BEGIN

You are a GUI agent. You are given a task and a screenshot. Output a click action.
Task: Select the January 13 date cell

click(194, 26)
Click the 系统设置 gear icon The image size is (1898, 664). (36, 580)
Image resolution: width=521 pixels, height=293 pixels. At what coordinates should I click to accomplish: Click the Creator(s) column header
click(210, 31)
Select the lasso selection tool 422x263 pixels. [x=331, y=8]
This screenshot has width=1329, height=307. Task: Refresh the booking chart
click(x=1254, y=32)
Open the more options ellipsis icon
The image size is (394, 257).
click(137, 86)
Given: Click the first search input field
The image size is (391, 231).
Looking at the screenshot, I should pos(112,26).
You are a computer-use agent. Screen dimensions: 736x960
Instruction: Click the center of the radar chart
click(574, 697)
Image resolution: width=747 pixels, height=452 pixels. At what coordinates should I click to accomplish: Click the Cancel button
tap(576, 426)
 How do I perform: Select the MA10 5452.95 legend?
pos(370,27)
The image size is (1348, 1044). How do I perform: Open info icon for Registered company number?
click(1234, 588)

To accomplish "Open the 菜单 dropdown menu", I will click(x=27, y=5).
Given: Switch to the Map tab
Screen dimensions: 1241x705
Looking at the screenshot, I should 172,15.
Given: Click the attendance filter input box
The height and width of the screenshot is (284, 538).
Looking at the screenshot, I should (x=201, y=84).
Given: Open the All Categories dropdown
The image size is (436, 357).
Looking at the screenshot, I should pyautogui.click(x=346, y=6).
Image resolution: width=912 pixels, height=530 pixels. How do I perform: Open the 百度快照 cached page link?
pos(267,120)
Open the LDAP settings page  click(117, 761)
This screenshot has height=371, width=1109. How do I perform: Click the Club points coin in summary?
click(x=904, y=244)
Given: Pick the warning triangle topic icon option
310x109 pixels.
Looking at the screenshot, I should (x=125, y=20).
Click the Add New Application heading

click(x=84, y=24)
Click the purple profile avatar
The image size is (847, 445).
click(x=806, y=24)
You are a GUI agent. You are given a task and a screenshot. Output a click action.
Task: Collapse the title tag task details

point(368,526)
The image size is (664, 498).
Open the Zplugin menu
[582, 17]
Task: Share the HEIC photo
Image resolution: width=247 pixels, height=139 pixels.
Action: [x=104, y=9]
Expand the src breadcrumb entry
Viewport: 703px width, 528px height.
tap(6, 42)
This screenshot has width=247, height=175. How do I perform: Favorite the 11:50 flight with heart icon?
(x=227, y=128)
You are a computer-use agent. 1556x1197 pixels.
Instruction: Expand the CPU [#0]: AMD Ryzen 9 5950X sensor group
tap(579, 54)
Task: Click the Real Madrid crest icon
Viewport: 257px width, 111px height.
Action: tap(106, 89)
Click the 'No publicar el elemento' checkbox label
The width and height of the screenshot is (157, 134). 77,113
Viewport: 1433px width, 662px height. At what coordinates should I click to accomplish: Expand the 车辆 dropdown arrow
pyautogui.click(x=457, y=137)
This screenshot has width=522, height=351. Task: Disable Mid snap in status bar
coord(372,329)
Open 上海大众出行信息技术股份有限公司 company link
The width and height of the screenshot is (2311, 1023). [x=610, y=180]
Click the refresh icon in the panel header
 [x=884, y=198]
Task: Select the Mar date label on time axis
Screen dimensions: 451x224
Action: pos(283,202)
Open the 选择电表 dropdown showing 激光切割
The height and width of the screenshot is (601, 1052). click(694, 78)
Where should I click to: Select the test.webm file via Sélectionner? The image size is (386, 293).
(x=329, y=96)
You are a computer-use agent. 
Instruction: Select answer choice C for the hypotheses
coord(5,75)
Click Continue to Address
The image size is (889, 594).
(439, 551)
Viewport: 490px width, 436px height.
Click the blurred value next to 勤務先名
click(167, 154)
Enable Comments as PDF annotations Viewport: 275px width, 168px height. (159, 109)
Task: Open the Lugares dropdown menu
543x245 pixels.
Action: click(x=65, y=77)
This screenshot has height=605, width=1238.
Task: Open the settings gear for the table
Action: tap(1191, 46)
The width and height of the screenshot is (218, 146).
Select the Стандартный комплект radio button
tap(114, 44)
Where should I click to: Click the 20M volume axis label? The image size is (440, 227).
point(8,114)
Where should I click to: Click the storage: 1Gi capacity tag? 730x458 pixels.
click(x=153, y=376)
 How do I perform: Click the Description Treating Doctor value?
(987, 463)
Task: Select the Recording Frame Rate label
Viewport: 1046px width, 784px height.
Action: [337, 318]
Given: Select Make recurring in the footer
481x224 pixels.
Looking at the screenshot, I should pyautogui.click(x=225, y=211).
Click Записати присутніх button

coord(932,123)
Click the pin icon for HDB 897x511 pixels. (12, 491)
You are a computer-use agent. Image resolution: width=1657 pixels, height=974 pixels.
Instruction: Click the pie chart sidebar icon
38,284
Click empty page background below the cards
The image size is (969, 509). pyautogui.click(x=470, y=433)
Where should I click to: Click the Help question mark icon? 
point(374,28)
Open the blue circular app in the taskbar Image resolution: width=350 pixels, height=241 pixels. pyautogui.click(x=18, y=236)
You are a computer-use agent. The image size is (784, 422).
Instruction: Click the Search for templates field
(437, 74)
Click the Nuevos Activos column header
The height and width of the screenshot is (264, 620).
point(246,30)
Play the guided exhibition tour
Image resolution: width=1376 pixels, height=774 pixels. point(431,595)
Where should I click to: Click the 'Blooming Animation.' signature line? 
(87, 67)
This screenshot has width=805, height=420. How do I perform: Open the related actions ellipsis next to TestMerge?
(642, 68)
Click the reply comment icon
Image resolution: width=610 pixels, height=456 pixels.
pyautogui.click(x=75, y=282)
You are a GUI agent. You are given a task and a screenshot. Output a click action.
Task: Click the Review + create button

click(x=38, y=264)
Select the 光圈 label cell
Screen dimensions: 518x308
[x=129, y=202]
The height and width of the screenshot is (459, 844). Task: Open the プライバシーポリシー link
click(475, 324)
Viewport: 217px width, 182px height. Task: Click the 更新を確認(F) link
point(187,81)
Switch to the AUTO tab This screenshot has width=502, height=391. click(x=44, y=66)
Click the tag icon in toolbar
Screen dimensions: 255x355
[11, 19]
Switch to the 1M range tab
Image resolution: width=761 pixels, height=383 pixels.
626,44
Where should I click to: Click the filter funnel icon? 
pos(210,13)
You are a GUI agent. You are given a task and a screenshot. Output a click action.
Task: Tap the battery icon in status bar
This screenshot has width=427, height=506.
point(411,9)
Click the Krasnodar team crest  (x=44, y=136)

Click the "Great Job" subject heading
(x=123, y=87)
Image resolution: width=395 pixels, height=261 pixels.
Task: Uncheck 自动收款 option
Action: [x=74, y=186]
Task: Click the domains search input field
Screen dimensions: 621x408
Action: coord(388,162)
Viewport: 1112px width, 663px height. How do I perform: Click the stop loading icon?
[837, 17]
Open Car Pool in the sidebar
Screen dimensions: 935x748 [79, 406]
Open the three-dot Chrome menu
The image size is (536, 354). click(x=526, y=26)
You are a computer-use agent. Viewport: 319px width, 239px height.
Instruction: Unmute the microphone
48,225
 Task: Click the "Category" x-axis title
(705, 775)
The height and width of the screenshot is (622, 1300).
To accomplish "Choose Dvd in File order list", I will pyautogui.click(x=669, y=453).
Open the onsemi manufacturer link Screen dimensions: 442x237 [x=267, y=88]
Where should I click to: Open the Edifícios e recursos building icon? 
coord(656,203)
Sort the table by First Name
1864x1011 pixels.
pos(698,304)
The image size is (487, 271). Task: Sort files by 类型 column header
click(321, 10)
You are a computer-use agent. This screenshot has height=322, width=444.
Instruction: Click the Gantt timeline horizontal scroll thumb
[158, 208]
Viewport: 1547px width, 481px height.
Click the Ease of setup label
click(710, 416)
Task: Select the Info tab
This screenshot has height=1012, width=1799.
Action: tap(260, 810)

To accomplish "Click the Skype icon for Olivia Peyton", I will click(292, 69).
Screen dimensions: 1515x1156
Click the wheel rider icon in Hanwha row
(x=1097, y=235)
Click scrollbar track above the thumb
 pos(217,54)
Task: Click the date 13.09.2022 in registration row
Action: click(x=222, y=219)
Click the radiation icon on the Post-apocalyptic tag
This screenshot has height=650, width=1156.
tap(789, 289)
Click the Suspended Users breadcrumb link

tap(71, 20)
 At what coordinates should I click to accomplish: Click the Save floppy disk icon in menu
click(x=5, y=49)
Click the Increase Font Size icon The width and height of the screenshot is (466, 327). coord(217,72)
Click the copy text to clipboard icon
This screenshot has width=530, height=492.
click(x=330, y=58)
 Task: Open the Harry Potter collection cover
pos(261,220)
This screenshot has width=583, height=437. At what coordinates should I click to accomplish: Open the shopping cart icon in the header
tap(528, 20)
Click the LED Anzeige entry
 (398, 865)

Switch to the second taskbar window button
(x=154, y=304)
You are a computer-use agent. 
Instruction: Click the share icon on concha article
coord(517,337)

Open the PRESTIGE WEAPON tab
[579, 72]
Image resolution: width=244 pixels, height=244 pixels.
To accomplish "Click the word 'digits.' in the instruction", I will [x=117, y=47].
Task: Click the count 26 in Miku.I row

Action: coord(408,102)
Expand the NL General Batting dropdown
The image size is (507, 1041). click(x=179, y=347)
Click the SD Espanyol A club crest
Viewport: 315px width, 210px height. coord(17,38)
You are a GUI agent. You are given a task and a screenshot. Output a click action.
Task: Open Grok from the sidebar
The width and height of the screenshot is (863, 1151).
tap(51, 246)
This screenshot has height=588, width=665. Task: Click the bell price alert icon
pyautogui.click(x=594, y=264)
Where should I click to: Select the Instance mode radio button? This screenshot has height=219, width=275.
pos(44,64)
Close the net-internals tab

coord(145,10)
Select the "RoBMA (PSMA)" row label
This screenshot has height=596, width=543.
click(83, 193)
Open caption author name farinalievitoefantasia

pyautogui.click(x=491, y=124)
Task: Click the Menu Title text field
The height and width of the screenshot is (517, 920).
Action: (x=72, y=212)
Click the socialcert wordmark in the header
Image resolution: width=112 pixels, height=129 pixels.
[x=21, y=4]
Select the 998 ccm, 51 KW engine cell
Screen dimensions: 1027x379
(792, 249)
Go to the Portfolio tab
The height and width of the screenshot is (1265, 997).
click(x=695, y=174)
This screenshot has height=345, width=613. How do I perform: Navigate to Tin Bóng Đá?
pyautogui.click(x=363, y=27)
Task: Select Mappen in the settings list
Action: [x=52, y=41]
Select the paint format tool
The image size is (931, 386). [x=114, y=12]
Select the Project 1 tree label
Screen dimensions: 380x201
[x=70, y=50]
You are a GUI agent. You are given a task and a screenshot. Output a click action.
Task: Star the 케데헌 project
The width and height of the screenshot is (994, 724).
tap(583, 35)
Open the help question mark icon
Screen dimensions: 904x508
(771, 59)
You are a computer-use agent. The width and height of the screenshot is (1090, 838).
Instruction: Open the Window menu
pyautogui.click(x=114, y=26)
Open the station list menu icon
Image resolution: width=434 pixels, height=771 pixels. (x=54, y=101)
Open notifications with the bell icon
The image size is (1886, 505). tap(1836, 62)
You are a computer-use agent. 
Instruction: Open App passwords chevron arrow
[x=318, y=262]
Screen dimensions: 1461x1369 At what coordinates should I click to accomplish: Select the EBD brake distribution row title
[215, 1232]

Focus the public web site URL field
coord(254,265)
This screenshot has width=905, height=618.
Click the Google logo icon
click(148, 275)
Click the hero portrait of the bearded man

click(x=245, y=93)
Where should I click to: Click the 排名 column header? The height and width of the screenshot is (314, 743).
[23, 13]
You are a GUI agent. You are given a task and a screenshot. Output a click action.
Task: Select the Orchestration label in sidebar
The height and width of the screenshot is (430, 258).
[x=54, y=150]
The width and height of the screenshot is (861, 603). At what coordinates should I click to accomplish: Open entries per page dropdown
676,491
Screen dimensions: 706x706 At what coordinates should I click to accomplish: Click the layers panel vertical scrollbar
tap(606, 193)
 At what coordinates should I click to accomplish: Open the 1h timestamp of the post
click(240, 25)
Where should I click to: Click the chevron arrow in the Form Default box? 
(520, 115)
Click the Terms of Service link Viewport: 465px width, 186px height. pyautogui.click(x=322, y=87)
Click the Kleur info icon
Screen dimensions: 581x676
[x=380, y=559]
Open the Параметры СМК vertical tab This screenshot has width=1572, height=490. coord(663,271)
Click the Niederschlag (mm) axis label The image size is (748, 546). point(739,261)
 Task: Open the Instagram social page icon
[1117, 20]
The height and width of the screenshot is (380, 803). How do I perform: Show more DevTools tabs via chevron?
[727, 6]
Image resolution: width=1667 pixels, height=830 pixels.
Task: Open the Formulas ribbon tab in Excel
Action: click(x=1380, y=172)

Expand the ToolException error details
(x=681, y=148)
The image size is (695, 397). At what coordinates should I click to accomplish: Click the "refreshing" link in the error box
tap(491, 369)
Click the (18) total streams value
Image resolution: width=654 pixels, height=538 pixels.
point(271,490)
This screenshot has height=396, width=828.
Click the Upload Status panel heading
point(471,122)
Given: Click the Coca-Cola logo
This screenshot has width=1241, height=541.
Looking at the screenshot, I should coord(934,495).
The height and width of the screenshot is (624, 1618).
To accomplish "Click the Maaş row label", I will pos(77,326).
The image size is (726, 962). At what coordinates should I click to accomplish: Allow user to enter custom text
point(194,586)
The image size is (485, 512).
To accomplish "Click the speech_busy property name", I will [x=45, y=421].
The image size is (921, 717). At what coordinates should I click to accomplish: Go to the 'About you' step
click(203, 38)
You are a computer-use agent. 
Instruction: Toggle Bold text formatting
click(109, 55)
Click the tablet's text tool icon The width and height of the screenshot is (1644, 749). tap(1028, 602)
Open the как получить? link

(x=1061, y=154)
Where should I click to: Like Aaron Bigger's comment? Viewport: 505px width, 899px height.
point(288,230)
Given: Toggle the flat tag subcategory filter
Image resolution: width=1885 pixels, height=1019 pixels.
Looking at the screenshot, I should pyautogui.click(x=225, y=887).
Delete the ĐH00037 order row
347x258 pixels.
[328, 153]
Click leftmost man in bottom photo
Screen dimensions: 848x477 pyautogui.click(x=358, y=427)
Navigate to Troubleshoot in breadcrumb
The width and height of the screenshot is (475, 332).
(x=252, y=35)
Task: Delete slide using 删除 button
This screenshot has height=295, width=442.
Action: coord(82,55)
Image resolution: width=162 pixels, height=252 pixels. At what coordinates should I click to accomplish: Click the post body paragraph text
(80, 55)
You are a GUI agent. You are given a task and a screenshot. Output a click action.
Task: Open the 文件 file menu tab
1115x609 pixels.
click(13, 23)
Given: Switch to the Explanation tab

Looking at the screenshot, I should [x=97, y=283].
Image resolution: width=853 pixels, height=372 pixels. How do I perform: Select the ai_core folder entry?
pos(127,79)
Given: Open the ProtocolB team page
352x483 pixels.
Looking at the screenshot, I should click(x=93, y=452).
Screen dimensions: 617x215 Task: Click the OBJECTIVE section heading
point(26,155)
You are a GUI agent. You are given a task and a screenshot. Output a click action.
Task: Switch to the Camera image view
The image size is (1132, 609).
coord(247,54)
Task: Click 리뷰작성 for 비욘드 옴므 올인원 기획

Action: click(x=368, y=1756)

END

# EXERCISE PROMPT
Each line above, from the one that contains "Screen dimensions: 617x215" to the last line of the records, should be repeated exactly. Leave out all others.

# SOLUTION TO THE PROBLEM
Screen dimensions: 617x215 Task: Click the OBJECTIVE section heading
point(26,155)
You are a GUI agent. You are given a task and a screenshot. Output a click action.
Task: Switch to the Camera image view
The image size is (1132, 609).
coord(247,54)
Task: Click 리뷰작성 for 비욘드 옴므 올인원 기획

Action: click(x=368, y=1756)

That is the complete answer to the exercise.